**Instructions to follow:** Check every line of the data and copy the ones where "cell" appears.

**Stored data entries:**
------------------------------------------------------------------------
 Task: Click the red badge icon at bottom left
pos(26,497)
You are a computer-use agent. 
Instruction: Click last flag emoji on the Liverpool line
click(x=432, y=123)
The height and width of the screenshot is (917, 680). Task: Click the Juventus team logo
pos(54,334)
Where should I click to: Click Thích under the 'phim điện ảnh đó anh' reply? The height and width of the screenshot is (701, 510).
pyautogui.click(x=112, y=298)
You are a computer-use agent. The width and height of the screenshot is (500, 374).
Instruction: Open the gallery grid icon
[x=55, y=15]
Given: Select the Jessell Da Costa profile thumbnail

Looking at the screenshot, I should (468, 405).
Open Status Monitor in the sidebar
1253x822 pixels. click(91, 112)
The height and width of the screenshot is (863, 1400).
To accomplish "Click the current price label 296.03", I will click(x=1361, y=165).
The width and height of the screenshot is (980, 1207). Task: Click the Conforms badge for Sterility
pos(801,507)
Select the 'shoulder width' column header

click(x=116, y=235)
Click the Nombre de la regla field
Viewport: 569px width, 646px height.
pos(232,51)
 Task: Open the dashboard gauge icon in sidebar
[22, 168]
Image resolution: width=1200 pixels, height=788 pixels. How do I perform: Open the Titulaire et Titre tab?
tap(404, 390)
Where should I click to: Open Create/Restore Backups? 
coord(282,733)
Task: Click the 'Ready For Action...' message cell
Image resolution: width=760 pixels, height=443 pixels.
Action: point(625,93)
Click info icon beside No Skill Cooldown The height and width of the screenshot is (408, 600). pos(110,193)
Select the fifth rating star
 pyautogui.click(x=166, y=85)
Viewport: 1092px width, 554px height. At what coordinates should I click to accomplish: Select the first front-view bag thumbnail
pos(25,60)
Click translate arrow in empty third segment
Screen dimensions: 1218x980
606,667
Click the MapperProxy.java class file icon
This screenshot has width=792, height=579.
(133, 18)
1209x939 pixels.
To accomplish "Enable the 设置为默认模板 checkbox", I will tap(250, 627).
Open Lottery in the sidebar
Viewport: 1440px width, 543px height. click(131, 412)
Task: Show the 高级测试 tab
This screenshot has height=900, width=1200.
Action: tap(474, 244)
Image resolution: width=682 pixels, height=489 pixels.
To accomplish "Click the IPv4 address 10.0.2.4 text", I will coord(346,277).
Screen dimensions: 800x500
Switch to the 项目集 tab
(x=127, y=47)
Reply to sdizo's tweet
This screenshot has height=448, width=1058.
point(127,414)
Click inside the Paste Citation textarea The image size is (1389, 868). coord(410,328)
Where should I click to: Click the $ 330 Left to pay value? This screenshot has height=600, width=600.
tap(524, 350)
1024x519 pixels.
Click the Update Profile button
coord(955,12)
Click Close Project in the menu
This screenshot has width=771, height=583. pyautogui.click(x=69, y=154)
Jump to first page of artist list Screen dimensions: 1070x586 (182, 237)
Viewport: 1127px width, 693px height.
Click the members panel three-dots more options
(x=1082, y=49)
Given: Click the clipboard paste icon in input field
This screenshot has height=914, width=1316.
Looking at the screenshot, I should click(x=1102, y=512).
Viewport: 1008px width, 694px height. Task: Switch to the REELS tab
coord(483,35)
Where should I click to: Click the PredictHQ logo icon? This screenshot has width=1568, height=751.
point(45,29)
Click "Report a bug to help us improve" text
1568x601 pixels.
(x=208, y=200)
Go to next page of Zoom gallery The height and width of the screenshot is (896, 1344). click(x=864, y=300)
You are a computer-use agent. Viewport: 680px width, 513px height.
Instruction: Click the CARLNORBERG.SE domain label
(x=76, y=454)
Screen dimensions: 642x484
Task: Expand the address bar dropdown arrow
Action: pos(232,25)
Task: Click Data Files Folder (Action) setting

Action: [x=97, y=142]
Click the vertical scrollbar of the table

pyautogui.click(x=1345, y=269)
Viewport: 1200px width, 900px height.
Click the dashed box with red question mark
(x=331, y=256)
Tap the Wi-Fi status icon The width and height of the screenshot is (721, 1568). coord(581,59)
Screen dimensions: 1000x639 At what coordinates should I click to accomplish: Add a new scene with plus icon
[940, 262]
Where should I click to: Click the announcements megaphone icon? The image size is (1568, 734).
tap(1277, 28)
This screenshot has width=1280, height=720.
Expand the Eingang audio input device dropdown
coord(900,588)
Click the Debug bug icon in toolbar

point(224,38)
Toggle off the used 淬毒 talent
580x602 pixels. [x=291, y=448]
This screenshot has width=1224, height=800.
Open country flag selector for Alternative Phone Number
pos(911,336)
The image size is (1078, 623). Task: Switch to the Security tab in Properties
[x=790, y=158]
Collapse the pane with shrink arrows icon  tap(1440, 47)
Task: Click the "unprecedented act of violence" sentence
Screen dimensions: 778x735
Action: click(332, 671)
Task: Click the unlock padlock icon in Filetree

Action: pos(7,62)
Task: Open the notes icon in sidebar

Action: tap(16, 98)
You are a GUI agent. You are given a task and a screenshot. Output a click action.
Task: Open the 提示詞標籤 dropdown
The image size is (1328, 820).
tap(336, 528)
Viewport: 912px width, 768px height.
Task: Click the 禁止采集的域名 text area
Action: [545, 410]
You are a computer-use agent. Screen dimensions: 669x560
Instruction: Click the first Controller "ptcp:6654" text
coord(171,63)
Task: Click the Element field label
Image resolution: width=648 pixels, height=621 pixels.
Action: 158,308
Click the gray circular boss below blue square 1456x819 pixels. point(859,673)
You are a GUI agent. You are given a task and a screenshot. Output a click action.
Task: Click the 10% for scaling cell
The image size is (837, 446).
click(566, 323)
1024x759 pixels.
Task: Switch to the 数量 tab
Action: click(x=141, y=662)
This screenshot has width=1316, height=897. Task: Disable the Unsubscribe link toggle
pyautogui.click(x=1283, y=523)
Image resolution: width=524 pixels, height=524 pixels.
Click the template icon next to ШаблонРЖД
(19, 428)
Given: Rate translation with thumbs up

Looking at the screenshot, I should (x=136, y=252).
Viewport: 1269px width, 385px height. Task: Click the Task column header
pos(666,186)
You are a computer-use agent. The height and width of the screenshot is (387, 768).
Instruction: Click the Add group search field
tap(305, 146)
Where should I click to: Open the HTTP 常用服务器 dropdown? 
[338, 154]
------------------------------------------------------------------------
**Exercise response:**
Task: Click the 'Ready For Action...' message cell
Task: Click the 10% for scaling cell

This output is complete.